Large UK Study Finds That Gay Couples Are Happier Than Straight Couples

Comments

1
You might also be happier if you can laze about the house til 9:38 before heading in to work.

Anyway, I'm sure that both findings of relatively more happiness for gay couples and childless couples probably comes from the fact that people in both sets are a hell of a lot less likely to have entered such relationships under pressure. It may surprise so many of Slog's readership which apparently is middle class at worst for background and uniformly college educated (because this is likely to be outside their experience), but many people still feel a lot of pressure to get married and start having kids. I'd bet that most of the unhappiness with those straight and/or child-rearing couples is that they caved in to those decisions, rather than entering them because their hearts were 100% set on them.
2
It's only my opinion, but it seems to me straight couples are more inclined to want to "change" each other. Generally, straight women and men don't seem to understand the opposite sex. So when a couple is the same sex, they are generally more tolerant of and understanding of, their wants and needs.
3
What I found most interesting were the results showing that fathers listed their wife as the most important person to them; whereas mothers listed their children as most important. Also, mothers were more happy than fathers, and fathers were unhappy with the amount of sexual intimacy they were receiving from their wives.

> _Listed records_:
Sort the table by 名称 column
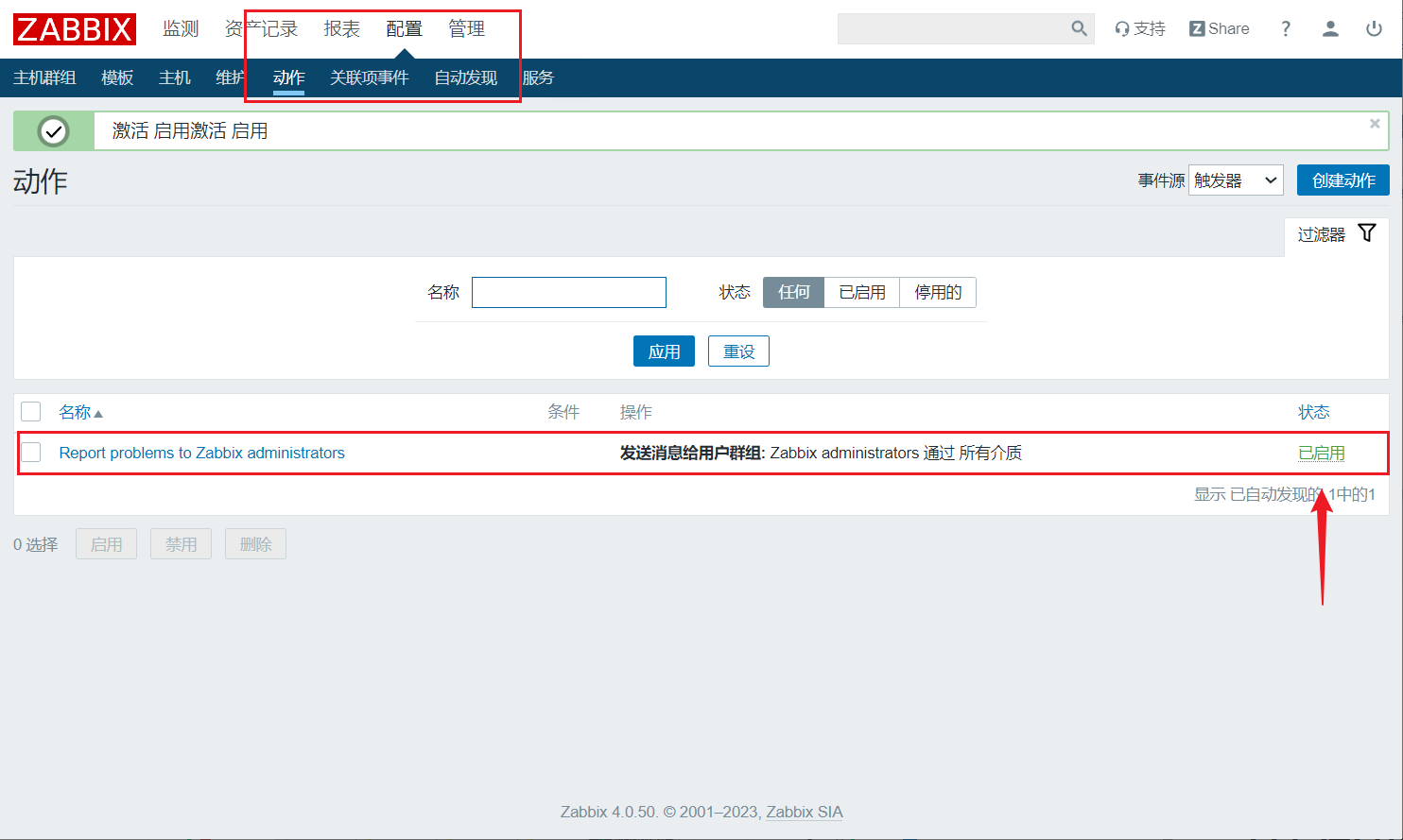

...

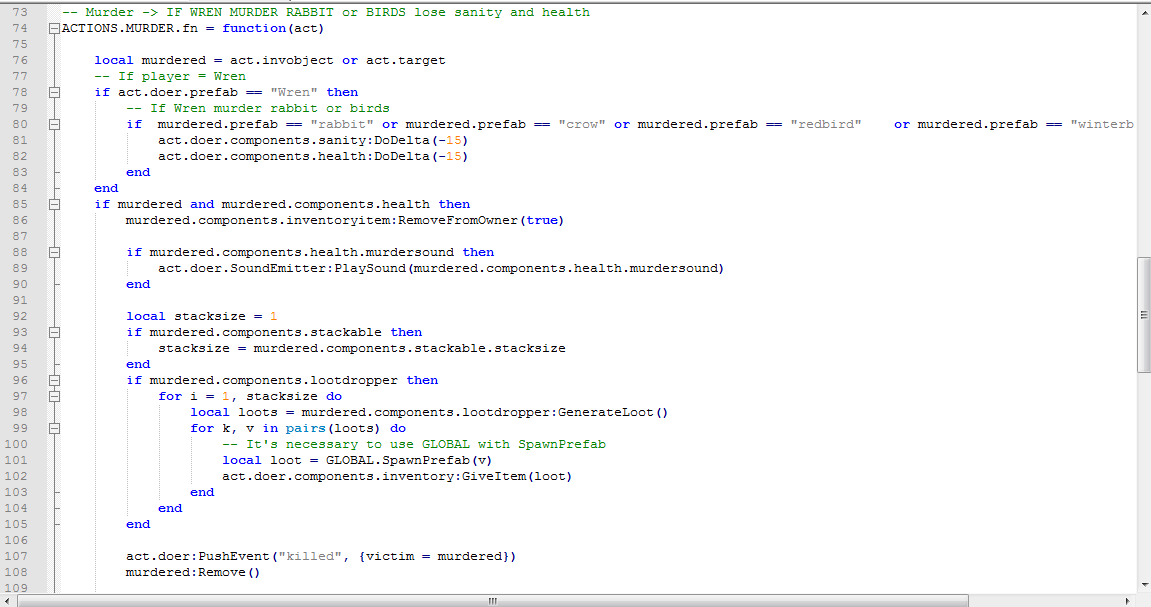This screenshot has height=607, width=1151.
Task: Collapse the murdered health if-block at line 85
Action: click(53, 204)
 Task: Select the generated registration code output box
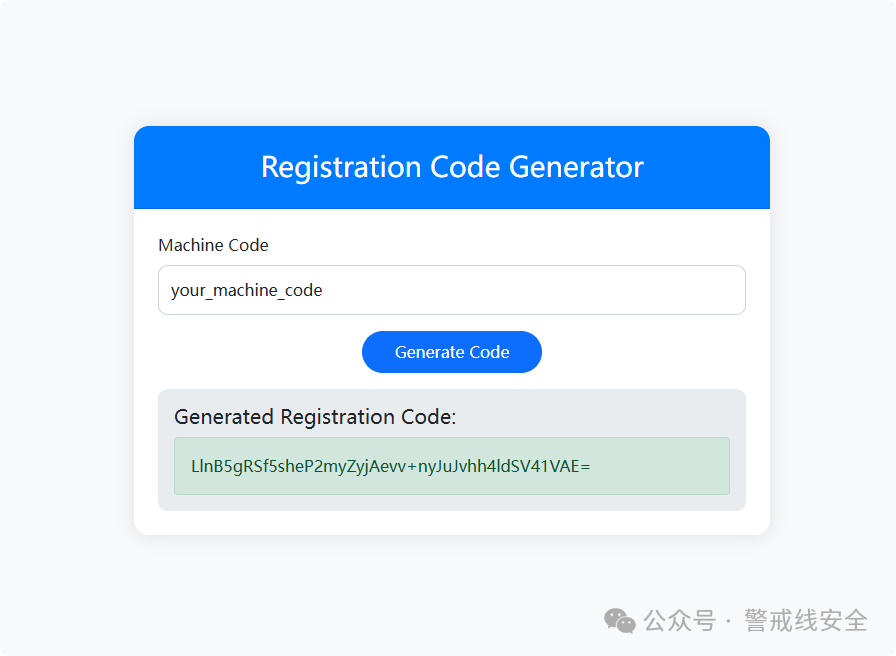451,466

> _Exercises_:
• 1. Based on the comment thread about the UK happiness study, answer yes or no to each statement and quote the exact words from the thread that decide it. (a) One commenter describes Slog's readers as uniformly college educated. (b) Mothers named their husbands as the most important person to them. (c) Fathers were happier than mothers.
• 2. Pick up the comment thread about the UK happiness study after its last sentence and keep it going.
The items above have no role in this work.

> _Responses per task_:
• 1.
(a) Yes: "uniformly college educated"
(b) No: "mothers listed their children as most important"
(c) No: "mothers were more happy than fathers"

• 2.
I've seen those results before, in my grad school days when I studied this stuff, but being reminded of it always makes me feel a bit sad even though it's not surprising given humans' evolutionary background.
4
So stop pushing your gay marriage agenda on us in an attempt to corrupt our miserable straight marriages with your happy gay marriages!
5
Why do think they're called gay? Duh
6
I would not be surprised if same sex couples also are better able to communicate well with each other. People who have had to deal with a lot of social crap tend to learn better communication skills. Figuring out how to tell your parents that as a male, you want to suck cock really strengthens those talking skills. Learning how to negotiate sexual intimacy does the same thing. Straight couples rarely include "what are you into" as part of their initial sexual encounters with each other. They should.
7
@1 add to that the fact that gay couples have to make a very deliberate choice to have children. It never happens on accident like it can with straight couples, who then often feel a lot of pressure to stick it out with each other, whether or not their relationship is any good, for the sake of providing the kids with a two parent home. I recently read of another study that found that parents - gay or straight - who have children by choice are happier than straight parents who have children unexpectedly.
8
@1 & @7: Like I wrote in The Kid... gay couples can't get drunk and adopt one night.
9
@8 - And if they do somehow drunkenly fill out the application forms to adopt, they can call up the agency and cancel that application when they sober up, and they won't have to deal with a horde of "cheery grandmothers" telling them they're going to hell.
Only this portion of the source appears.